A man serving 70 years to life in prison for severely disfiguring, killing, then raping his mother-in-law in front of her daughter in 2019 does not get a new trial, the Wyoming Supreme Court has ruled.
Anthony Rodriguez, of Casper, punched his mother-in-law, Mary Fogle, so hard and repeatedly that her nose cartilage, upper lip, jaw and teeth dislodged from her face, then slashed her throat at least seven times before raping her. Fogle’s daughter, whom Rodriguez had punched and shoved away, watched the scene.
The Nov. 17, 2019, attack followed an argument about how to wash a mattress. Rodriguez and his wife had been living with Fogle temporarily, but the three quarreled about money and living conditions, and Fogle had resolved to ask the couple to leave, the order states.
After the murder and rape, Rodriguez reportedly covered Fogle’s body, took her wallet, checkbook, money and car, and fled Casper for Colorado Springs with his wife – the victim’s daughter – in Fogle’s car.
Two days later he turned himself in to the El Paso County Sheriff’s Department in Colorado Springs.
“I want to confess to murder, no bullsh***,” he told the desk attendant. “Craziest sh** I’ve done in my life.”
He was charged with first-degree murder and ultimately convicted by a jury of second-degree murder, then sentenced in Natrona County District Court to spend 70 years to life in prison.
Rodriguez appealed to the Wyoming Supreme Court, saying the prosecutor at his trial prejudiced him during opening statements by launching arguments against Rodriguez’s claims of self-defense.
The prosecutor had pointed to Rodriguez’s actions following the crime as contrary to normal actions following a self-defense killing: The house was locked up, the dog was gone, the victim’s purse, phone and car were all gone.
“That is not, ladies and gentlemen, the acts of a man who killed somebody –“ began the prosecutor, before being interrupted by Rodriguez’s defense attorney. The prosecutor later was allowed to finish the phrase, saying those actions don’t align “when you’re saying you killed somebody in self-defense.”
The prosecutor’s second action contested in Rodriguez’s appeal also occurred in the opening statement, when the prosecutor pointed to Rodriguez’s claim that Fogle tried to attack him with a pizza cutter.
“The pizza cutter never left he kitchen,” said the prosecutor. “It was still sitting right on the pizza pan. It still had pizza fragments all over it. And, ladies and gentlemen, a pizza cutter in the hands of a woman that’s 5 feet 5 inches tall, 160 pounds, compared to 5-foot-11, 190 pounds, isn’t something that I think you’re going to have to defend yourself with.”
The defense attorney said the statements were “argument” and could cause a mistrial. But the trial went on.
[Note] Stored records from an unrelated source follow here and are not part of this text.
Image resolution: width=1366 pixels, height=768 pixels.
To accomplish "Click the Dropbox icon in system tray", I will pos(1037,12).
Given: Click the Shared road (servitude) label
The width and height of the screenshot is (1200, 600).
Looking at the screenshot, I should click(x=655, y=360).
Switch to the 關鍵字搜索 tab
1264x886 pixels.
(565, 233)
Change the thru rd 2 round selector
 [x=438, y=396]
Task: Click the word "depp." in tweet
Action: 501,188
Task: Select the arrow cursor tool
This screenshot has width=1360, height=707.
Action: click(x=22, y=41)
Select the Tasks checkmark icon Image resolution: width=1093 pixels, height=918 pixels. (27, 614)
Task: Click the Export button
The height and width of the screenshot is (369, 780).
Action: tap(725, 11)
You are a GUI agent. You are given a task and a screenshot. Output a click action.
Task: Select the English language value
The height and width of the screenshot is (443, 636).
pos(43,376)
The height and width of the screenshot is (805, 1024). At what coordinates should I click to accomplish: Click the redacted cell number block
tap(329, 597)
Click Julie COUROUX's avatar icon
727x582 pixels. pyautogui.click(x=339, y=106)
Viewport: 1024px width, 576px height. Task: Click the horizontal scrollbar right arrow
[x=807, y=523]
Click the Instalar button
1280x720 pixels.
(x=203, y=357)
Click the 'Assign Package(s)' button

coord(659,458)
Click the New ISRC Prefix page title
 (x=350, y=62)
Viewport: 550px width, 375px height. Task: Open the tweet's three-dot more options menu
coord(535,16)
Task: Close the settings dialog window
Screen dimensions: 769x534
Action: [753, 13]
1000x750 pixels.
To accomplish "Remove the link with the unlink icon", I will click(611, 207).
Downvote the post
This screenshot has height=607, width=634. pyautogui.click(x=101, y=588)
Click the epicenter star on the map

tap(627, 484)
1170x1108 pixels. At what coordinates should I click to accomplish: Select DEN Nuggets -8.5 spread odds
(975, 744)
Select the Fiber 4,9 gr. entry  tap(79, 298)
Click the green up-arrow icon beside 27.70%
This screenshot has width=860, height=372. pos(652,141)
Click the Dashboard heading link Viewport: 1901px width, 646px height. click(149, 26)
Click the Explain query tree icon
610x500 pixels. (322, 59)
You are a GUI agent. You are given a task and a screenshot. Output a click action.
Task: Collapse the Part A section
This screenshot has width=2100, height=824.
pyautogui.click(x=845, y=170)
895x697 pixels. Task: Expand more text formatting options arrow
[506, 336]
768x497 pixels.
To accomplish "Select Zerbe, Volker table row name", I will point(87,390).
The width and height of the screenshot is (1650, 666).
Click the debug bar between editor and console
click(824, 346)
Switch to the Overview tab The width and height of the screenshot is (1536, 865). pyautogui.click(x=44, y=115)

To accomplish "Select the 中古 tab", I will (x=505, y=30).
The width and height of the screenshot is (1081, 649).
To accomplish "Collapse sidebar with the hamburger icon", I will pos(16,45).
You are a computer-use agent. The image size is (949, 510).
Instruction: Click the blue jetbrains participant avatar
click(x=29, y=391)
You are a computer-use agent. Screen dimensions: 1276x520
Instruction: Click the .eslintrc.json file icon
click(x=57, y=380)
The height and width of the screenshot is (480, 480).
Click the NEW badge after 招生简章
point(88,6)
Argument in an opening statement is improper, according to the Wyoming Supreme Court ruling. But to be considered prejudicial, the argument must be severe and pervasive, significant to central issues in the case, whether the argument compensated for factual weaknesses in the state’s case, whether the jury was cautioned against taking lawyers’ arguments as facts, and the extent to which the defense invited the misconduct.
Rodriguez took issue with the prosecutor’s two arguments in the opening statements because he believed they undermined his main defense that he was mentally ill at the time of the crime and couldn’t rationalize what he was doing, the ruling states.
But even without the prosecutor’s comments, “the evidence was overwhelming that … he was not suffering a severely abnormal mental condition, and he understood the wrongfulness of his conduct,” the court wrote. “He fled the state in Ms. Fogle’s vehicle with her purse, billfold, credit cards and checkbook, and he told authorities he felt bad for killing Ms. Fogle and requested a plea deal.”
Two psychiatrists, one chosen by the state and one by Rodriguez, both ruled determined that though he has personality disorders, he was not so grossly mentally impaired at the time of his crime that he couldn’t rationalize his wrongdoing, the order states.
“Given the lack of evidence to support Mr. Rodriguez’s (mental illness) defense, it is not reasonably probable that the verdict would have been different in the absence of the State’s argument in opening,” the court wrote. “Any error in the opening statement was therefore harmless.”
Rodriguez also had taken issue with the prosecutor’s comment during the closing statement when the prosecutor said, “Ladies and gentlemen, (Rodriguez) should get an Emmy.”
The defense objected the “improper argument,” the judge overruled the objection.
But the prosecutor’s comments during the close likewise did not sway the jury more than the actual evidence, the Wyoming Supreme Court concluded.